Colgué y me quedé sentada un momento, la mano aún aferrada al teléfono inalámbrico. Típico de Jason: ven dentro de una hora a una ceremonia improvisada por la peor de las razones, ¡y no llegues tarde! Al menos no me había pedido que llevase una tarta.

—¿Estás bien, Sookie? —quiso saber Quinn.

—Mi hermano Jason se casa esta noche —dije, tratando de mantener un tono de voz coherente—. Estamos invitados a la boda, y tenemos que estar allí en una hora. —Siempre supe que Jason no se casaría con una mujer a la que yo adorase; toda la vida había tenido debilidad por las fulanas duras. Y Crystal lo era, sin duda. También era una mujer pantera, miembro de una comunidad que se guardaba sus propios secretos con celo. De hecho, mi hermano era ahora un hombre pantera también porque había sido mordido repetidas veces por un rival pretendiente de Crystal.

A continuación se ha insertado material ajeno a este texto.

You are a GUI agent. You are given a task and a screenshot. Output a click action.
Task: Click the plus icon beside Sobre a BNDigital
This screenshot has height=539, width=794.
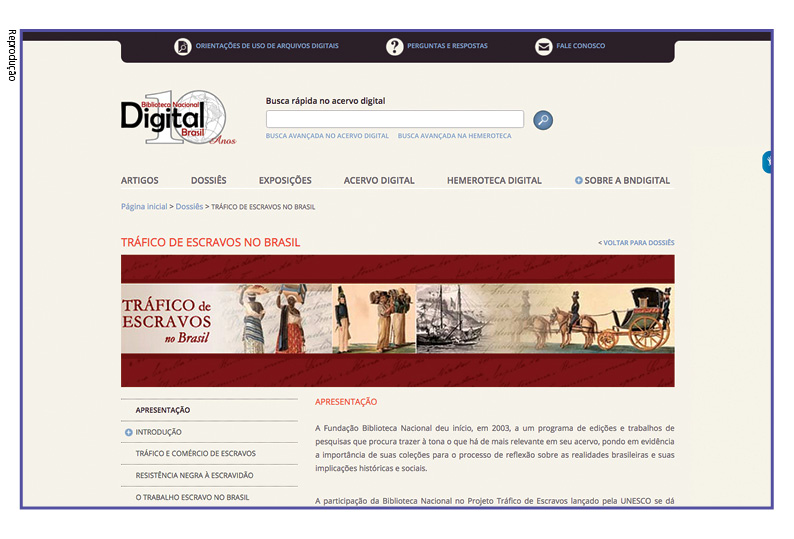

Jason era mayor que yo, y por Dios que había conocido a un buen puñado de mujeres. Di por sentado que era capaz de distinguir cuando una le convenía.

Emergí de mis pensamientos para descubrir que Amelia me miraba con una mezcla de sorpresa y emoción. Le encantaban las fiestas, y la cantidad de ellas disponibles en Bon Temps era muy limitada. Quinn, que conoció a Jason mientras estaba de visita en mi casa, me miró con una escéptica ceja alzada.

—Sí, lo sé —dije—. Es una locura y una estupidez. Pero Crystal vuelve a estar embarazada, y nadie lo va a detener. ¿Queréis venir conmigo? No estáis obligados. Yo me tengo que arreglar ahora mismo.

—Oh, genial —exclamó Amelia—, me podré poner mi vestido nuevo. —Y corrió escaleras arriba para quitarle las etiquetas.

—¿Quieres que te acompañe, nena? —preguntó Quinn.

—Sí, por favor —dije. Se acercó y me rodeó con sus fuertes brazos. Me sentí aliviada, a pesar de saber que Quinn no dejaba de pensar en lo tonto que era Jason.

Lo cierto era que estaba bastante de acuerdo con él.